Lores shrugged. “Well, it had never happened in public before. Deveran asked us all to leave in the kind of voice that makes an order out of a request. We left—don’t look at me like that, what else could we do?”
“I don’t know,” Vanyel replied soberly. “I wasn’t there. But I don’t think I would have left a situation that volatile.”
“Well, I left; it’s not Valdemar and it wasn’t my business. I went out to the stable and Jenna, was outside with her for a while.” He shook his head. “They’d moved the fight up to Deveran’s study, toward the back of the palace; I could hear ’em both shouting at each other through the window. Then it got real quiet for a bit—and then all hell broke loose.” He gestured at the wreckage in the Great Hall, and his expression became strained. “You can figure what that sounded like; enough screaming for a war. Nobody wanted to break in on that, and anyway we found out that the doors were all like they were welded shut.”
His voice was casual, but he was trembling and sweating, and his skin was dead white.

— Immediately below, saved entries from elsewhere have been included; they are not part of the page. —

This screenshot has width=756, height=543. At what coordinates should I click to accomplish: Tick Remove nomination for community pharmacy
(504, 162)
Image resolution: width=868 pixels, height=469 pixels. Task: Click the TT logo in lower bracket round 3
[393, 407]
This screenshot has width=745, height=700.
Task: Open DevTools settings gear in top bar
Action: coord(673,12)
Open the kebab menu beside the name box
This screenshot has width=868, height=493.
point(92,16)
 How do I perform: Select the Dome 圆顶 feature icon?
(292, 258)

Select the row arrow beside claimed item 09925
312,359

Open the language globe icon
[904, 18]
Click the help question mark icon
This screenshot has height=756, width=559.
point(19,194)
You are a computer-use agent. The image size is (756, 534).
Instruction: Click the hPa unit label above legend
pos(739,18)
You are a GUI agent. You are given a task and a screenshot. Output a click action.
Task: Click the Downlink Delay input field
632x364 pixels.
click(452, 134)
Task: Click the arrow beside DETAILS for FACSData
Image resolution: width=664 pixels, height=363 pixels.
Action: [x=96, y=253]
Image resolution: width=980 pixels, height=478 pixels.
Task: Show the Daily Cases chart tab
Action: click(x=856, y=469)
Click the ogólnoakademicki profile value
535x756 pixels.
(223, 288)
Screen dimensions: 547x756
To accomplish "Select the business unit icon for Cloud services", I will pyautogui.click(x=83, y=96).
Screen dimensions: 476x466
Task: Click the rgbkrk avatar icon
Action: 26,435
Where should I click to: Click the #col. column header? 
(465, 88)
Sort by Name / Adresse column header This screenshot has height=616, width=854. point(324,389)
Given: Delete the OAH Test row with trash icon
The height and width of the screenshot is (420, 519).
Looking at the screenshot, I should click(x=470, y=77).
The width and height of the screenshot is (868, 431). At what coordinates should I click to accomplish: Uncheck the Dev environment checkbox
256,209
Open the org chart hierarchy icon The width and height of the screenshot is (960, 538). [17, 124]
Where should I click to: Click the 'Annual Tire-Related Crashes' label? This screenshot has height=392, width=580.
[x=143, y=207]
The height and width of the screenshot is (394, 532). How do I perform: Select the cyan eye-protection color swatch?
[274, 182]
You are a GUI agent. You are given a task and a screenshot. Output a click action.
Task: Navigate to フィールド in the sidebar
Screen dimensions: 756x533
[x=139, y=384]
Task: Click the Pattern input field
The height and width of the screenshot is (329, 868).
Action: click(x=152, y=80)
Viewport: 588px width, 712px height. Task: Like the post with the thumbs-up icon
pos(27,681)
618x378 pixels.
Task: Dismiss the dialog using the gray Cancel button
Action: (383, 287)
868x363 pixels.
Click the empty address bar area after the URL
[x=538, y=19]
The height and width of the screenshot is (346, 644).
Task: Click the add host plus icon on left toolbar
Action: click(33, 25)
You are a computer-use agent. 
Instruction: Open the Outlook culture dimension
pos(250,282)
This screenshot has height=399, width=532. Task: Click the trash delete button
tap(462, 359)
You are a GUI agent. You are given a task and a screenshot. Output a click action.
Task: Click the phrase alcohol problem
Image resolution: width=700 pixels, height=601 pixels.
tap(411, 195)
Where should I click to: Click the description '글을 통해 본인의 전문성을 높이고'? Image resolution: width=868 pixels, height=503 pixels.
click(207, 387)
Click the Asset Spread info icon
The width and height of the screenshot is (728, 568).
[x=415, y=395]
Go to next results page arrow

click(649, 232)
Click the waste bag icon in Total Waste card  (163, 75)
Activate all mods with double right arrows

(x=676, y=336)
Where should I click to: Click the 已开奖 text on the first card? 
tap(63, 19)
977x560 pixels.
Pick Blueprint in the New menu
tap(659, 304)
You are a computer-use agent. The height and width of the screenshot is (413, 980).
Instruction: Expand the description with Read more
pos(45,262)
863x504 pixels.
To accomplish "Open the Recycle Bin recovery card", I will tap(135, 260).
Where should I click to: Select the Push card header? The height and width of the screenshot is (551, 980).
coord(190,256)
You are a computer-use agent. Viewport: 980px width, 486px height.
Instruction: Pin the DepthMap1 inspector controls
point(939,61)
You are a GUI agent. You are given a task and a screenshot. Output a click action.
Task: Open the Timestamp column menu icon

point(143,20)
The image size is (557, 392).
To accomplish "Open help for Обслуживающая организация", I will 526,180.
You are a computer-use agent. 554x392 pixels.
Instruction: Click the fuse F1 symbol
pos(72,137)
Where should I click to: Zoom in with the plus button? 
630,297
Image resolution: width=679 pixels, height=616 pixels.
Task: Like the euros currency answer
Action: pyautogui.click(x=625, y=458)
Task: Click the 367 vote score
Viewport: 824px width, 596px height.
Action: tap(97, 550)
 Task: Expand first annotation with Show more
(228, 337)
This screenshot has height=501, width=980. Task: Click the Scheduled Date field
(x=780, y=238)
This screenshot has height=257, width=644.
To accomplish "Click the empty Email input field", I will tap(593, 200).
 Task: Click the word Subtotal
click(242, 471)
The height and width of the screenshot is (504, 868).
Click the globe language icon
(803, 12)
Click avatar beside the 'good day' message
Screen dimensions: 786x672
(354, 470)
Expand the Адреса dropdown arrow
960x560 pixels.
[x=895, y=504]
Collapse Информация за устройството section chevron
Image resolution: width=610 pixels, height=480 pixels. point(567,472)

“It didn’t last long. Then it was quiet again, sudden, like everything had been cut off. Me, the outside servants, and Deveran’s armsmen from the palace, and the town guard and a couple of the town council with some courage in them, we all broke the doors open.”
“And you found?”
“That’s what we found. The boy knocked out under that bench, and when we went to look for bodies—gods. Everyone inside these walls . . . was dead. The boy’s sibs, the servants, everybody. Torn to pieces, just like . . . that stuff. Nothing bigger than palm-sized pieces of everybody else.” He was shaking now, his teeth chattering, and his pupils dilated. “Nothing,” he repeated.
“You’re not saying Tashir did all that?” Vanyel said incredulously. “That’s impossible—it’s insane!” The mage-light flared a little, setting shadows shrinking and growing again, flickering as he whirled to look at the boy, and his attention wavered.
Lores turned away from the wreckage, clutching his arms against his chest, and gradually stopped trembling. His eyes fell on Tashir again; just the sight of the boy seemed to reawaken his anger. “What’s insane about it?” he demanded. “Fetching can wreck, or even kill. I should know that better than you, it’s my Gift.”
“It’s one of my Gifts, too, you damned fool!” Vanyel growled. “And at one point I almost got out of control, but my Gift was blasted open and I was in pain enough to drive a strong man mad. Nothing like that happened here! This boy never showed a hint of anything on this scale! And he was untrained? Not bloody likely!”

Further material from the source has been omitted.